Scott Rolen               132
Troy Glaus                120
Eric Chavez               114
Corey Koskie               84
Mike Lowell                69

Not bad. Chavez probably moves ahead of Troy Glaus when defense is accounted for, so it’s very likely he’s been the second-best third basemen in baseball since 2000.

Now let’s take a look at Offensive Winning Percentage, which is a Bill James stat that shows what a team’s winning percentage would be if they had an entire lineup full of one player and a league-average pitching-staff. In other words, how good would a team be with nine Eric Chavezes in the lineup?

Scott Rolen              .636
Troy Glaus               .616
Eric Chavez              .612
Corey Koskie             .579
Mike Lowell              .569

That list is essentially the same as the one for RCAP, but obviously OWP is a “rate” stat, while RCAP is a cumulative number. Again, I definitely think that shows Chavez as the second-best third basemen in baseball.

So is Chavez worth $11 million a year? Well, let’s compare it to what Scott Rolen, the #1 guy on both those lists, is getting. Rolen was set to be a free agent following the 2002 season, but he signed a long-term deal with the Cardinals. The Rolen/Chavez comparison isn’t quite a perfect one, however, because Rolen was a year older in his first year of free agency, but it’s close enough.

Rolen’s contract runs from 2003-2010, covering his age-28 season to his age-35 season. For those eight years, he will be paid approximately $90 million, or $11.25 million per season.

I think Rolen has been a small step above Chavez since 2000, but would you rather pay the #1 third baseman $11.25 million per year until he’s 35 or the #2 third baseman $11 million a year until he’s 32? I would take the latter option (Chavez), although I think both contracts are good ones for the teams.

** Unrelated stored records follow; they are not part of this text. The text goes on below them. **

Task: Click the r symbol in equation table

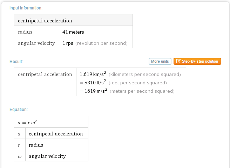Action: 19,145
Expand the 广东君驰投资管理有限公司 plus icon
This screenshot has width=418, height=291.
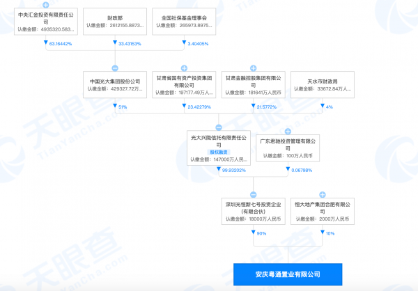point(288,131)
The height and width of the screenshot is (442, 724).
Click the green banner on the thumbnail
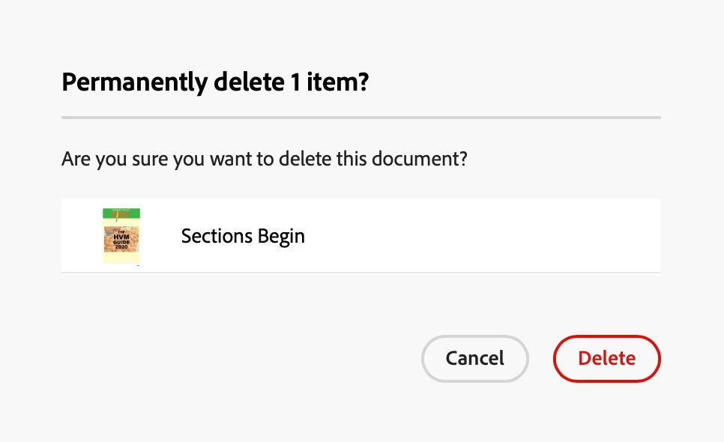(x=121, y=212)
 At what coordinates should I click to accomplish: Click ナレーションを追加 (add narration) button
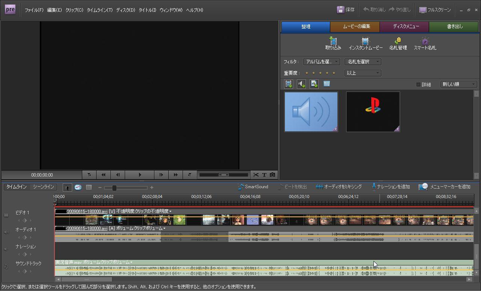point(390,187)
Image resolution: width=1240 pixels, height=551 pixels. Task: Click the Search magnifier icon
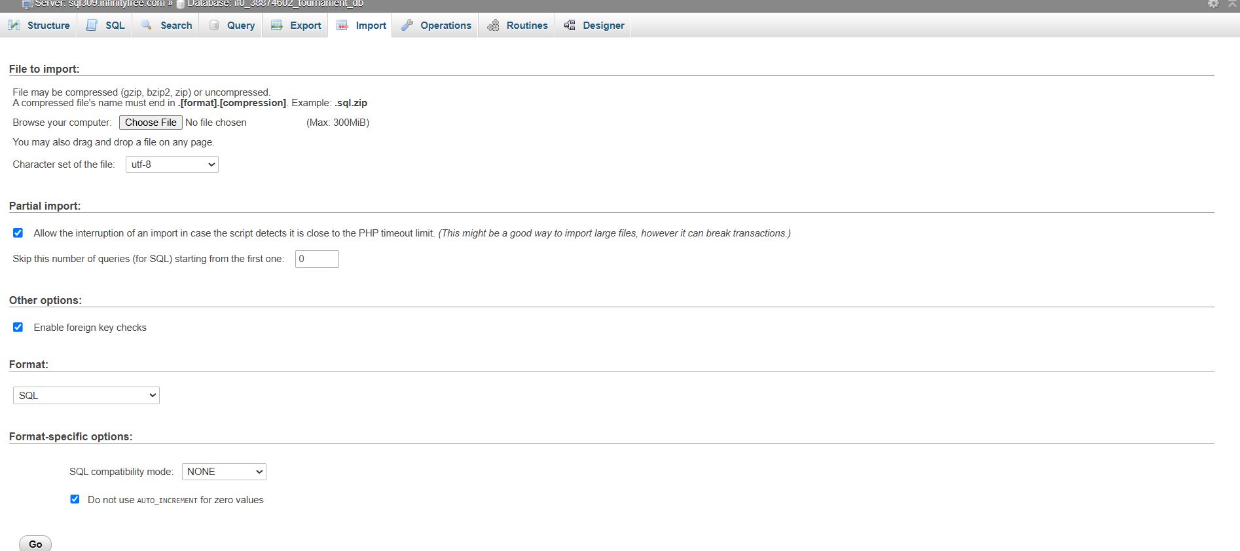tap(147, 25)
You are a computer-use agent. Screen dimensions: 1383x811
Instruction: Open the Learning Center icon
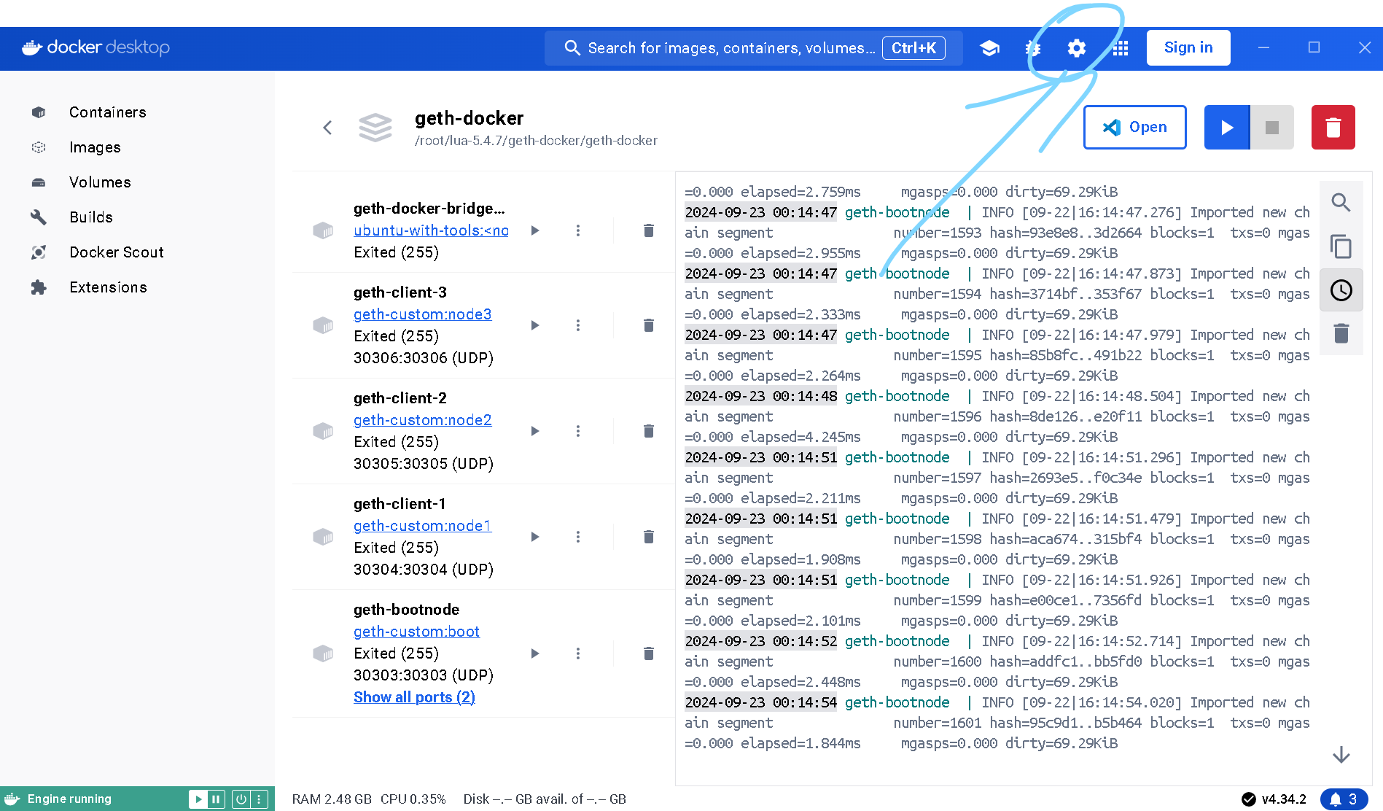pos(989,48)
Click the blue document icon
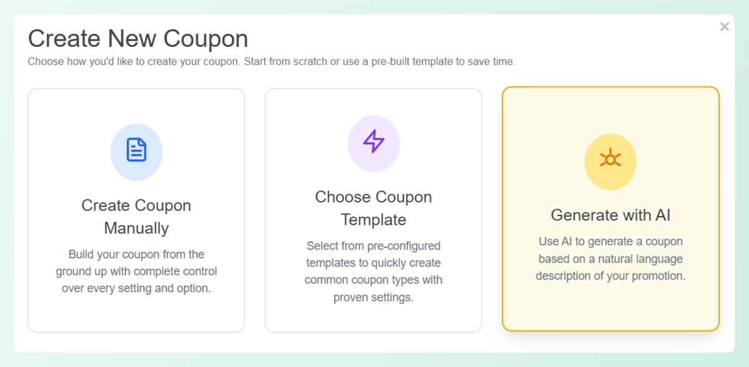 (136, 150)
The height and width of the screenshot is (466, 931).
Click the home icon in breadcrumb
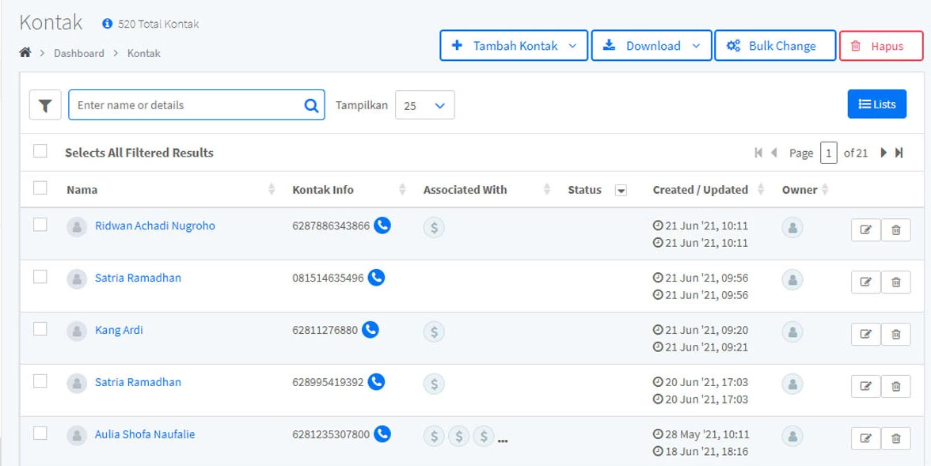[25, 53]
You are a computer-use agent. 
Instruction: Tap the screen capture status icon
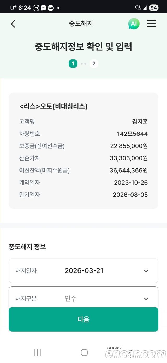[x=36, y=8]
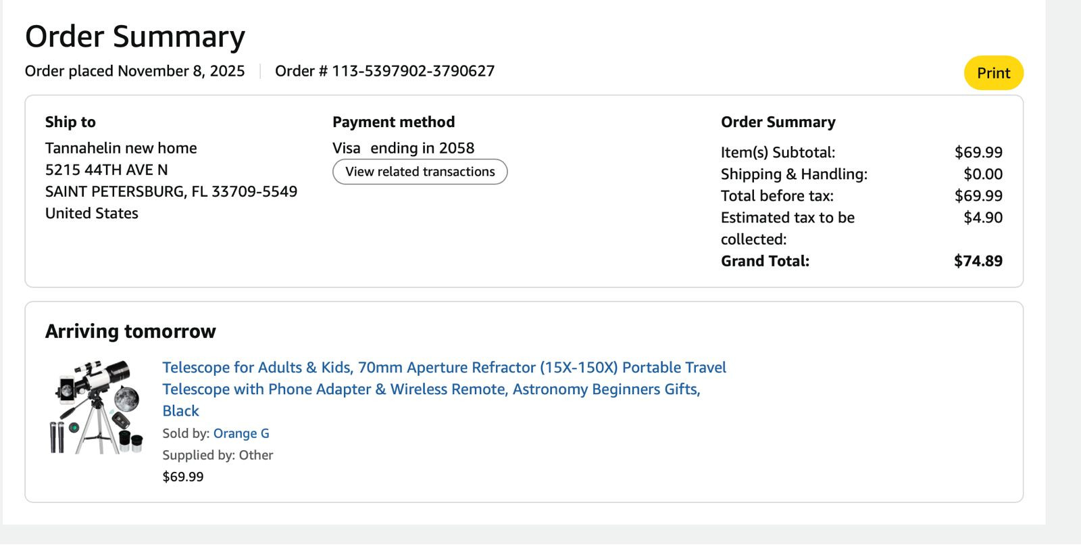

Outside of the world of third basemen, Chavez ranked 28th in RCAP among all major league hitters last year and also ranked 28th among position players in Win Shares. From 2000-2003 combined, Chavez, amazingly, also ranked 28th among all hitters in RCAP. I guess that is a tribute to his consistency from year-to-year. Either that or he has some special connection to the number 28.

Add in his great defense and I think he definitely moves into the top 25 position players since 2000 and potentially into the top 20. Plus, of the 27 guys with higher RCAP since 2000, only Albert Pujols is younger than Chavez.

All of which is a long way of saying that, over the next six years, there are very few players I would rather have on my team than Eric Chavez. And, when compared to what Scott Rolen is getting from the Cardinals, Chavez’s new deal looks like a nice one for Oakland.